The key development here is the improvement of the Veeam Agent for Microsoft Windows 2.1 and Veeam Agent for Linux v2. Veeam Agent for Microsoft Windows 2.1 now includes protection for mission-critical Microsoft Windows Server failover clusters. Veeam Agent for Linux v2 adds the ability to back up to a Veeam Cloud Connect repository, and provides support for scale-out backup repositories as backup targets, and source-side encryption.

“This release provides significant updates to the Veeam agents for Windows and Linux, to provide centralized agent deployment and management for virtual, physical and cloud-based workloads,” Vanover said. “It lets you put Veeam technology in any part of the data centre.”

This improved agent management capability is one of the elements that had been scheduled for Veeam 10, which have been moved up since they were ready for market now. Another is new support for IBM and Lenovo storage integrations, which are available through Veeam’s new Universal Storage API interface, designed to allow Veeam to more rapidly support new storage integrations with all vendors going forward.

“We also made the decision to make the support for the integration of IBM and Lenovo available now,” Vanover said. “Partners have access now to these already, so they can be familiar with them.”

The expanded IBM support includes IBM Spectrum Virtualize integration, which extends Veeam storage snapshot integration capabilities to IBM Storwize and SAN Volume Controller based storage arrays. The new Lenovo support provides snapshot integration for the Lenovo Storage V Series. The Lenovo DS series was also recently certified as Veeam Ready as a target for primary backup storage.

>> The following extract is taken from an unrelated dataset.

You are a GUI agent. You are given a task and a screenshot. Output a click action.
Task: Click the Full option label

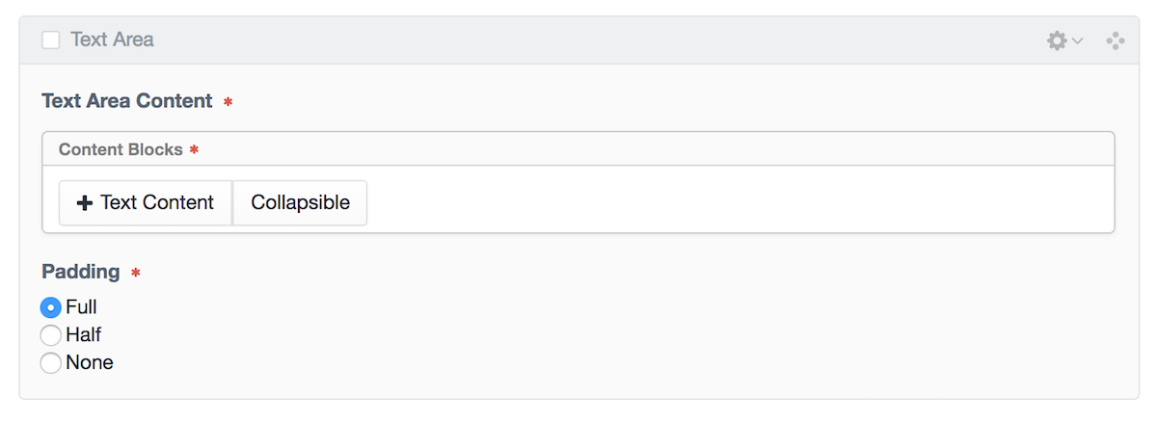click(x=81, y=307)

Another new feature, which Vanover described as really important, is the Cloud Connect Recycle Bin.

“The problem it solves is where an organization has a situation where backups are deleted either by user sabotage or by ransomware,” he said. “The Cloud Connect Recycle Bin is an out-of-band retention that the end user cannot delete. The contents of this recycle bin are maintained are not accessible by any authentication on the customer network, so ransomware can’t see it. It’s a powerful mechanism that service providers can offer as a value-add to Veeam offerings. It provides them with an interesting differentiator, that gives organizations piece of mind.”

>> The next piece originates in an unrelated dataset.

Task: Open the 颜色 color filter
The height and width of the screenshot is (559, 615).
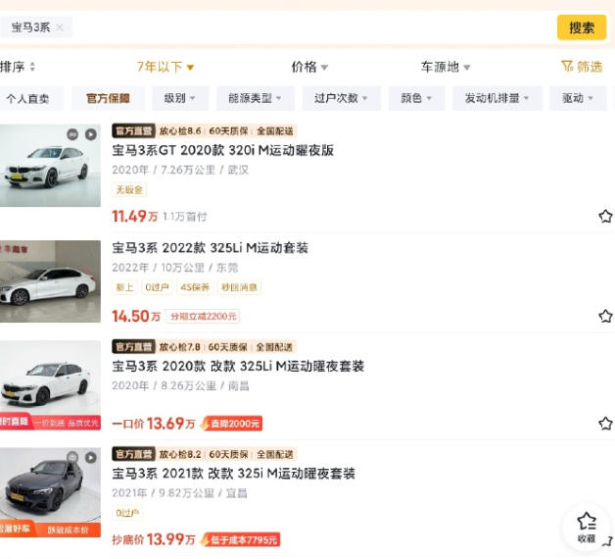Action: (x=416, y=98)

Vanover said that the hard work of R&D around this was done when Veeam originally built the Cloud Connect backup storage-as-a-service several years back.

“Adding the recycle bin was not that much work because the heavy lifting was done with the original Cloud Connect,” he noted. “We also added replication engines, and a mechanism for the channel to offer this without even setting up an infrastructure, in order to get recurring revenue.”

Veeam Availability Suite 9.5.3 also adds support for the VMware Cloud on AWS, as well as the latest versions of Windows Server and SQL Server.

“Platform support has always been a big deal for us,” Vanover stressed.